• **WHAT YOU ARE ASKED TO DO**
Which of the lines in the data mention the string "agent"? List them all.

• **DATA SUPPLIED**
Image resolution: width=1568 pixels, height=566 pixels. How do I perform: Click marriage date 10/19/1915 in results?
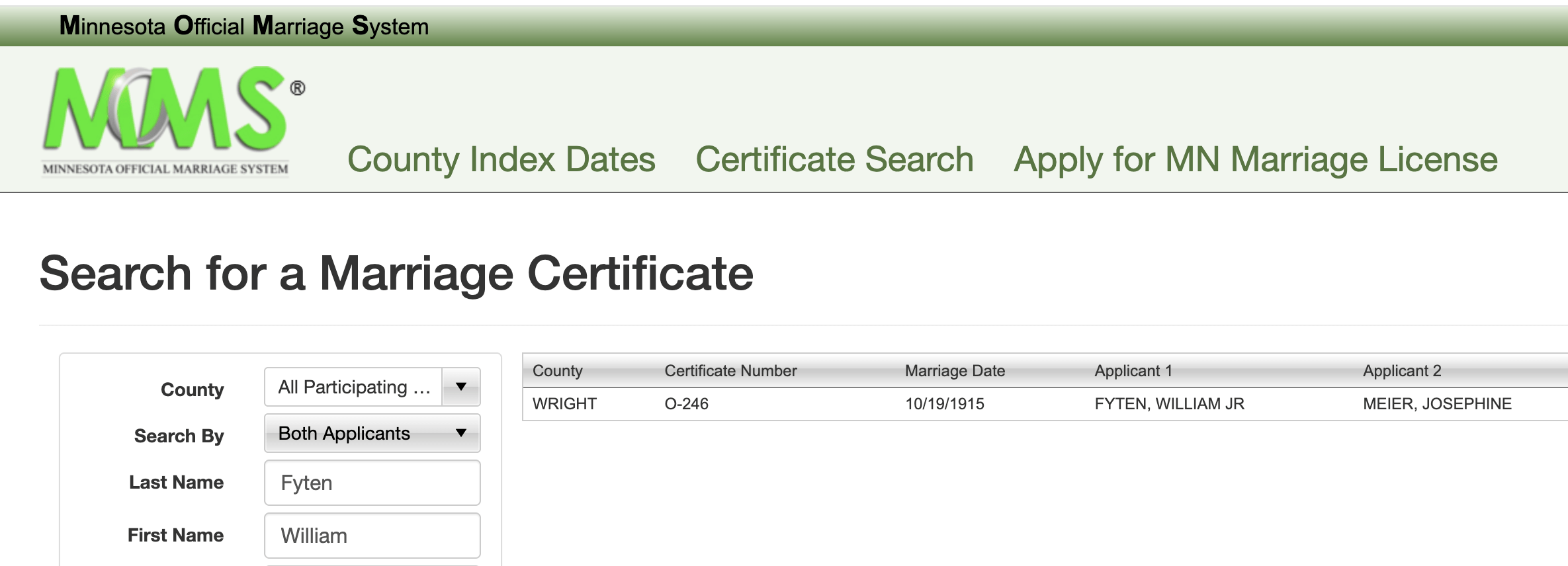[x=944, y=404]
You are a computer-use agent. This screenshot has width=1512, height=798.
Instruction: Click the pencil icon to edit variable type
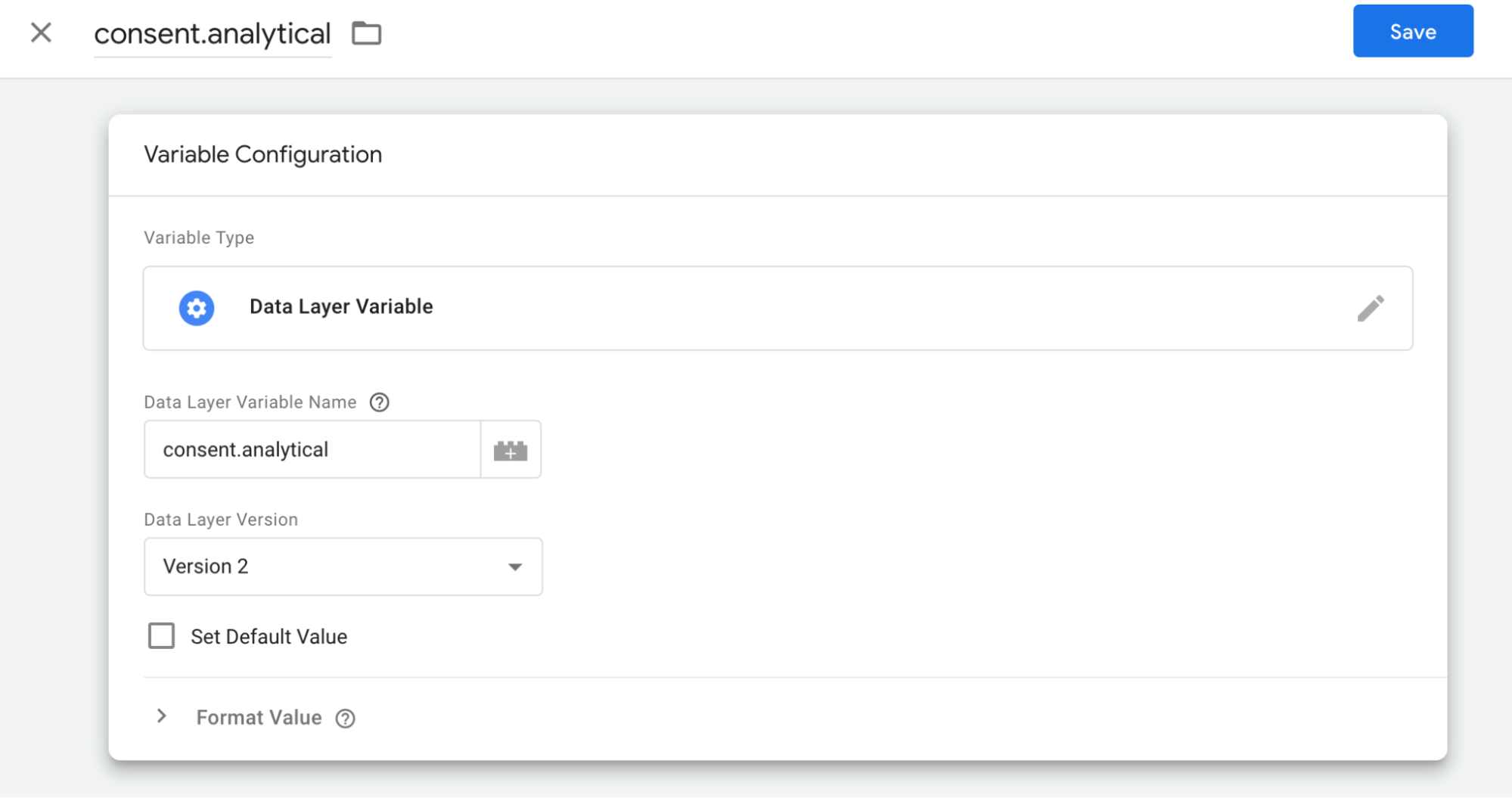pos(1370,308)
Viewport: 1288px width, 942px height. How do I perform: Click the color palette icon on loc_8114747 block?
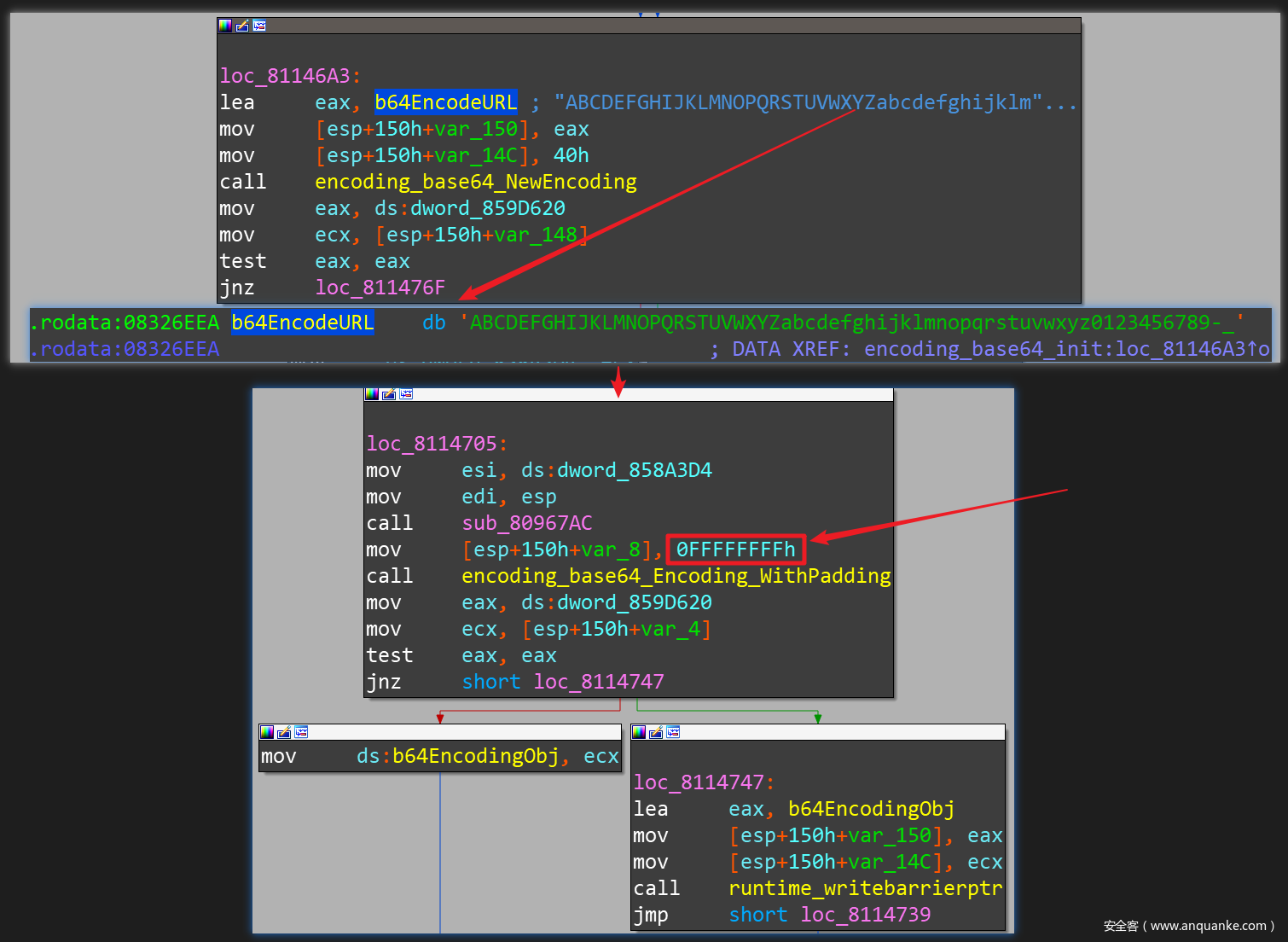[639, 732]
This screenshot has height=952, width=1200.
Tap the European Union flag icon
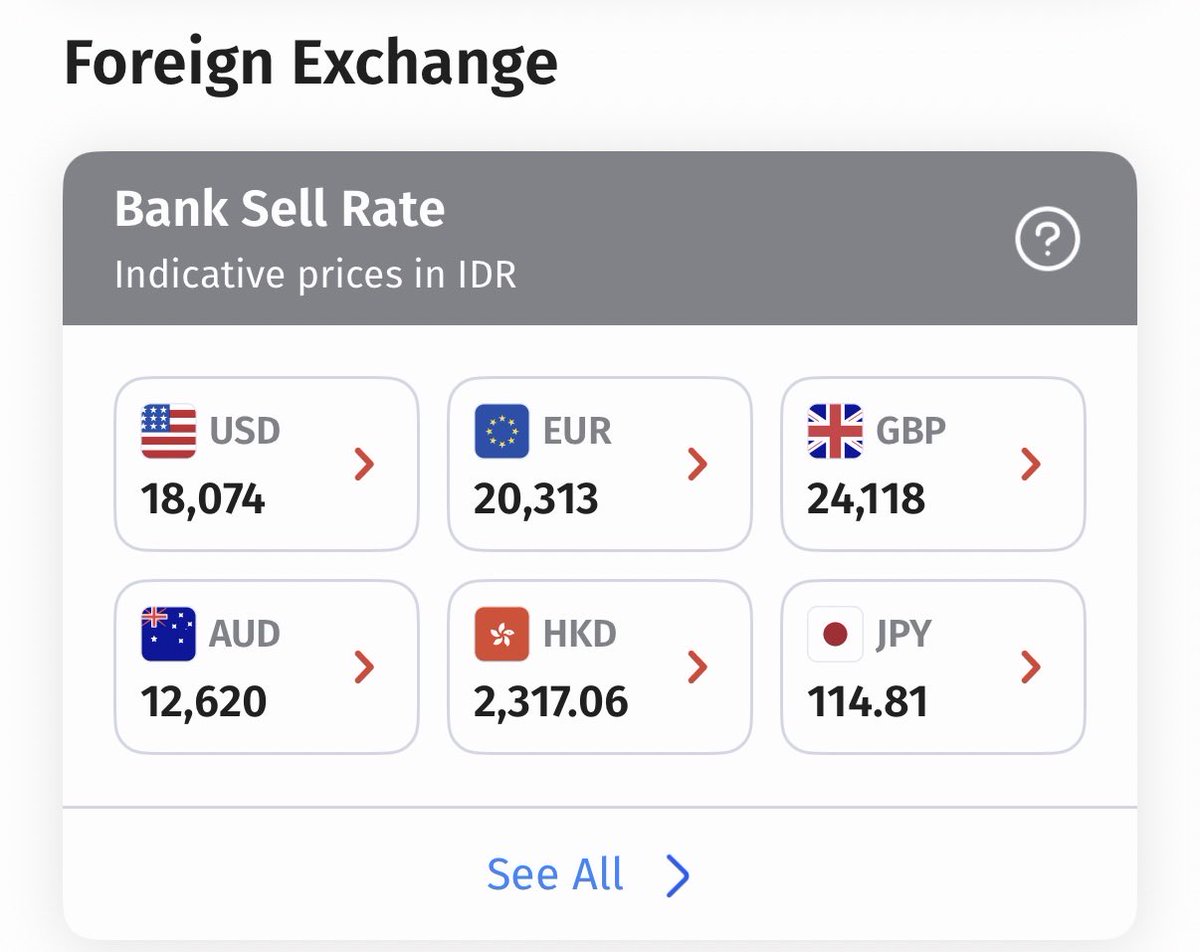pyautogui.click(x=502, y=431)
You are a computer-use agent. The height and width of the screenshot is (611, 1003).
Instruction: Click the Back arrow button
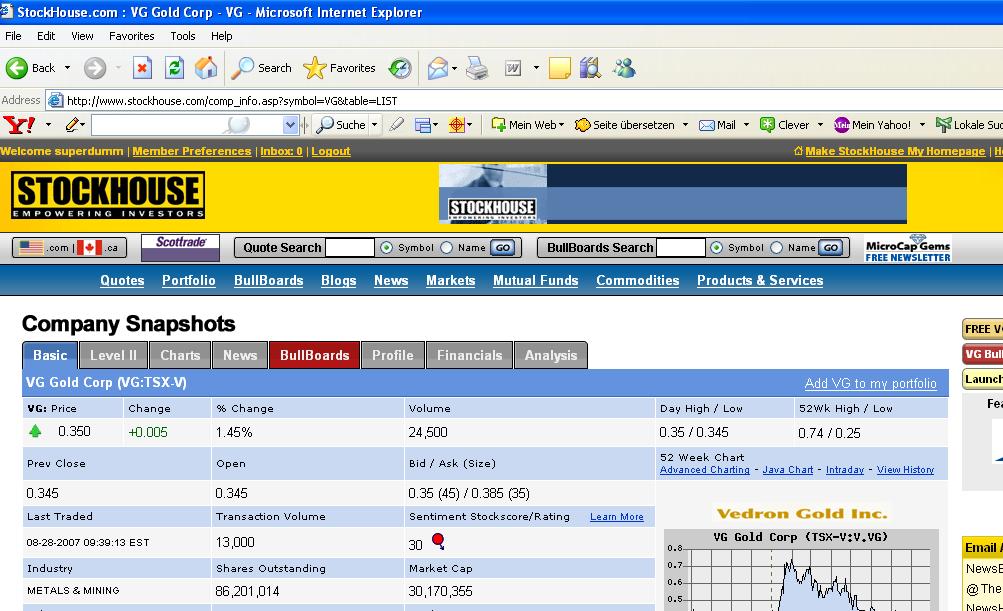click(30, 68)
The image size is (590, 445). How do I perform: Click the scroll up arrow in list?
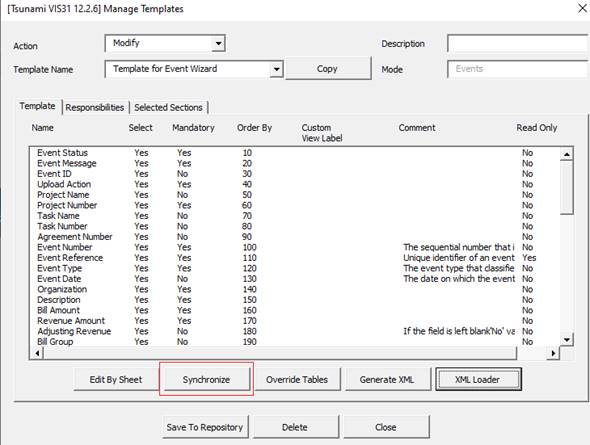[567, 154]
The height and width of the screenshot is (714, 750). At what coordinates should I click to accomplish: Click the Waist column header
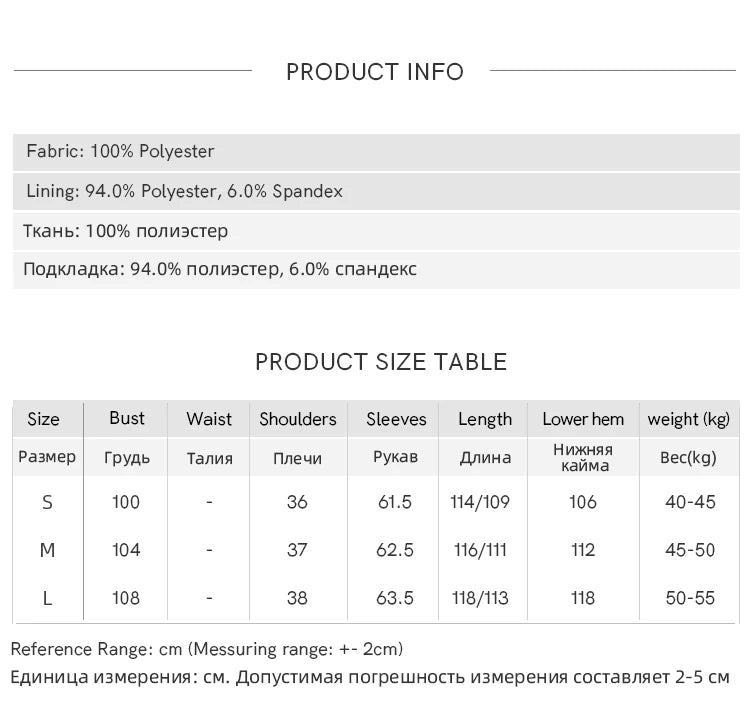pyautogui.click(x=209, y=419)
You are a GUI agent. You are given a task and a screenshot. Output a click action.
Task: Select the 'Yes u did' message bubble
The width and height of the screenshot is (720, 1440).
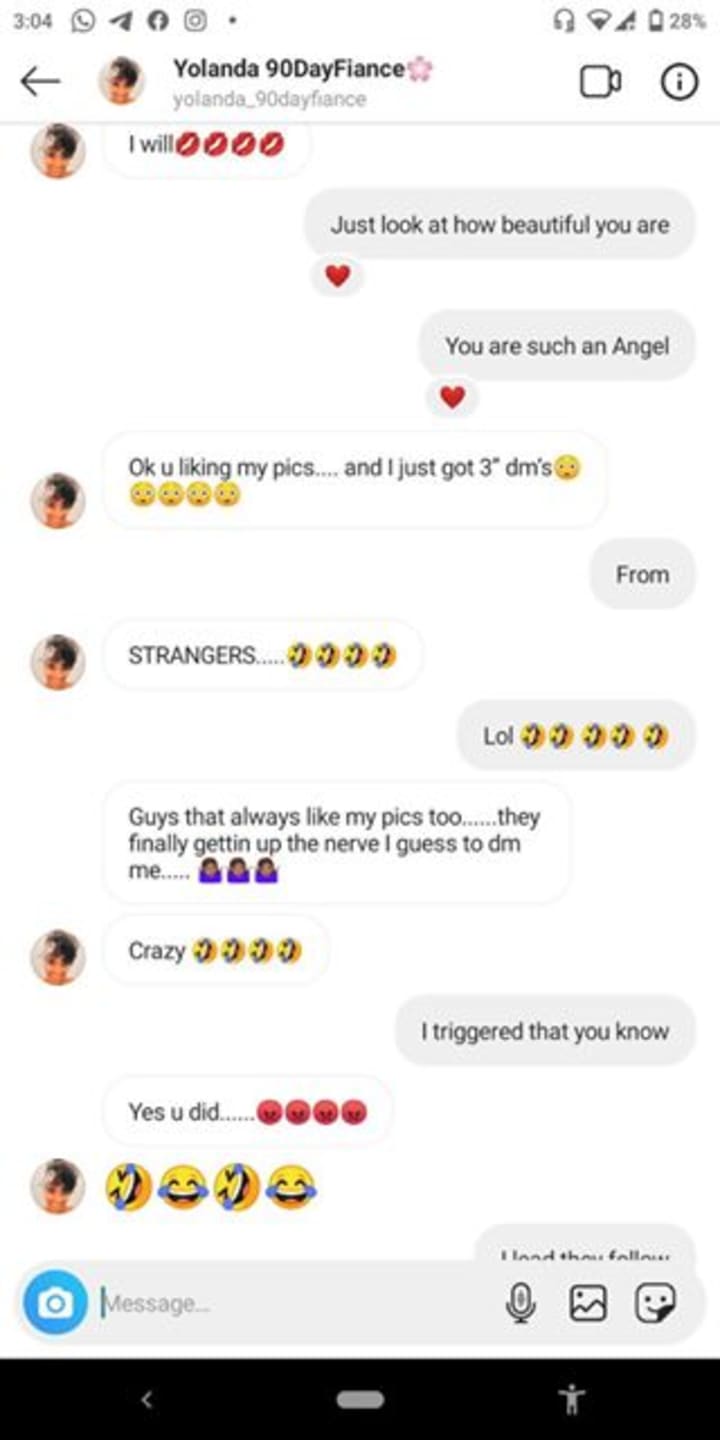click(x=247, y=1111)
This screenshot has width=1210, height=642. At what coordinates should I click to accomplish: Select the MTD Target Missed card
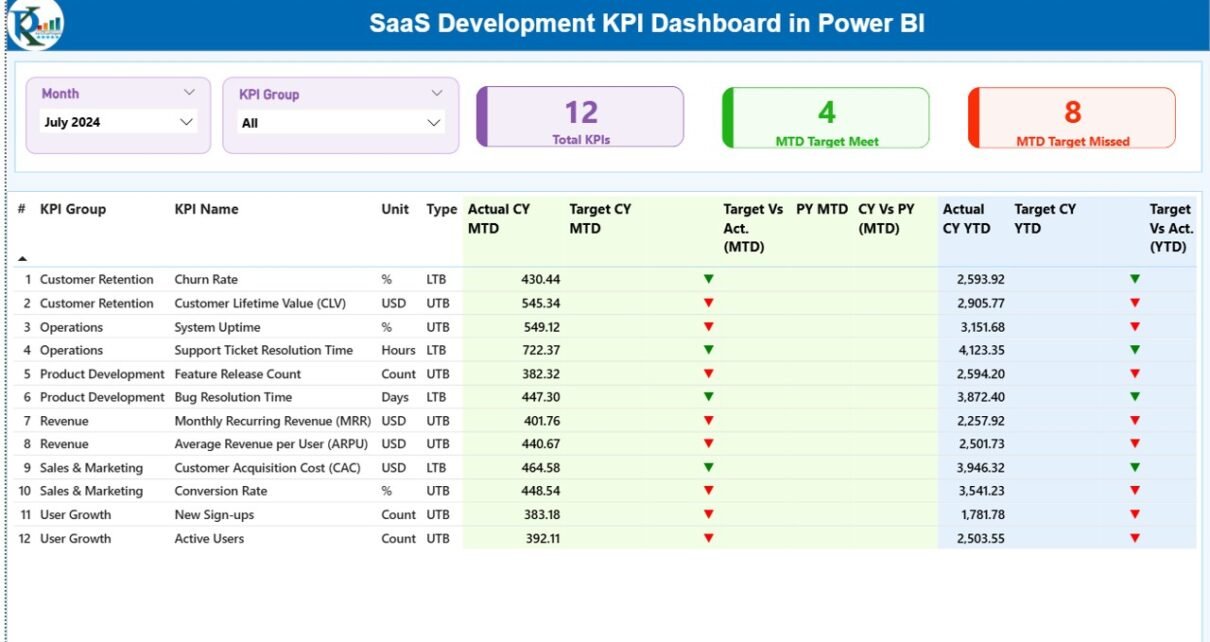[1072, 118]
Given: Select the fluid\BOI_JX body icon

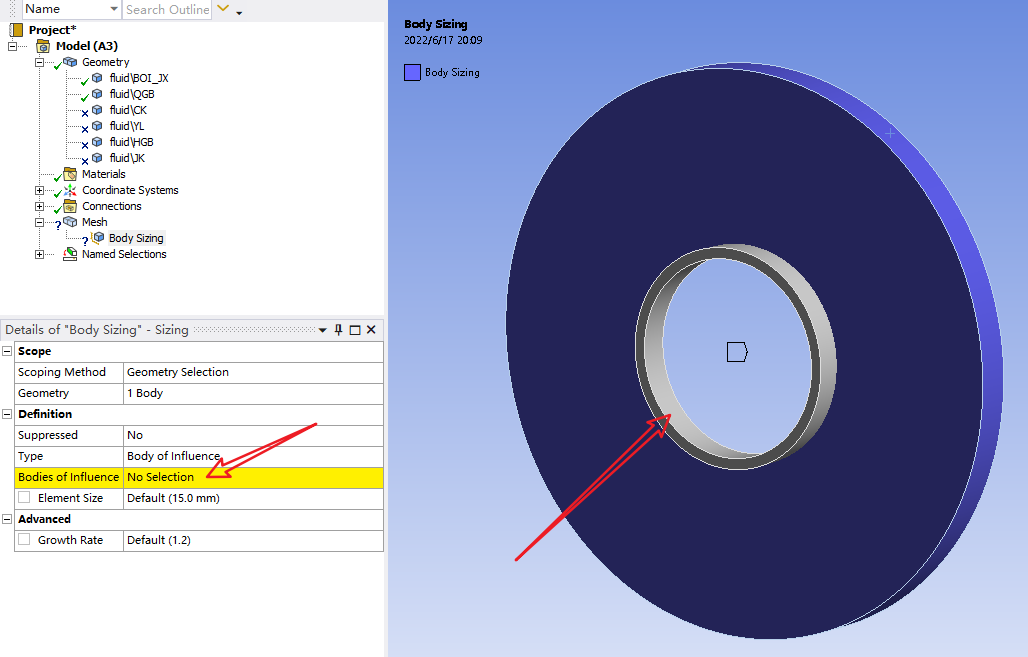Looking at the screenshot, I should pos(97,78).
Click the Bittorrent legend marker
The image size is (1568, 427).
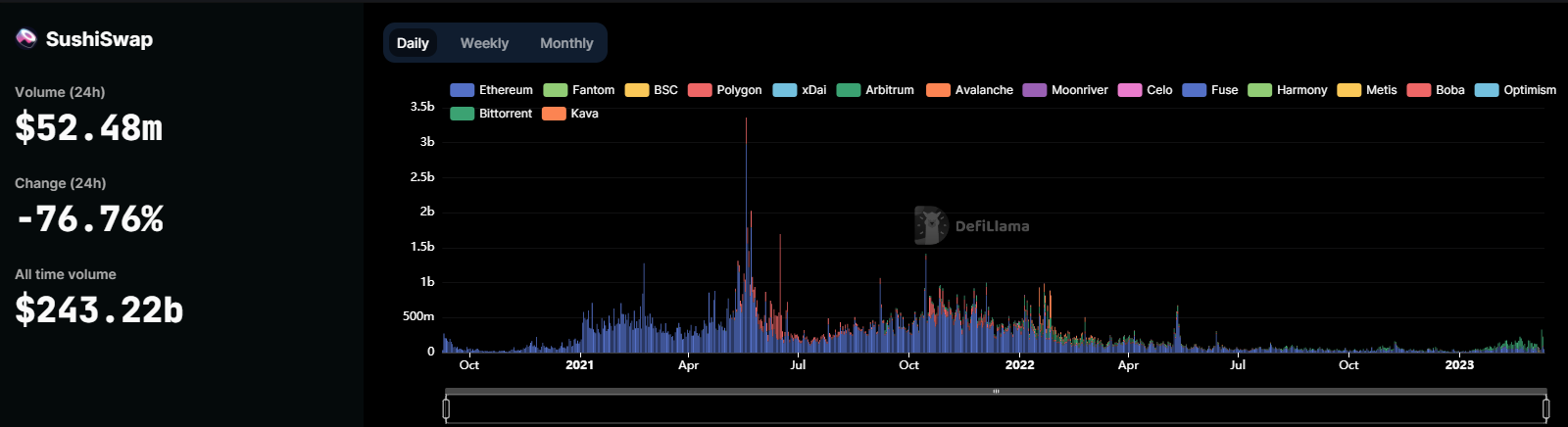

• **OUTPUT OF THE TASK**
You are a computer-use agent. This screenshot has width=1512, height=798.
You are a computer-use agent. The height and width of the screenshot is (611, 1003).
You are a GUI agent. You are given a task and a screenshot. Output a click action.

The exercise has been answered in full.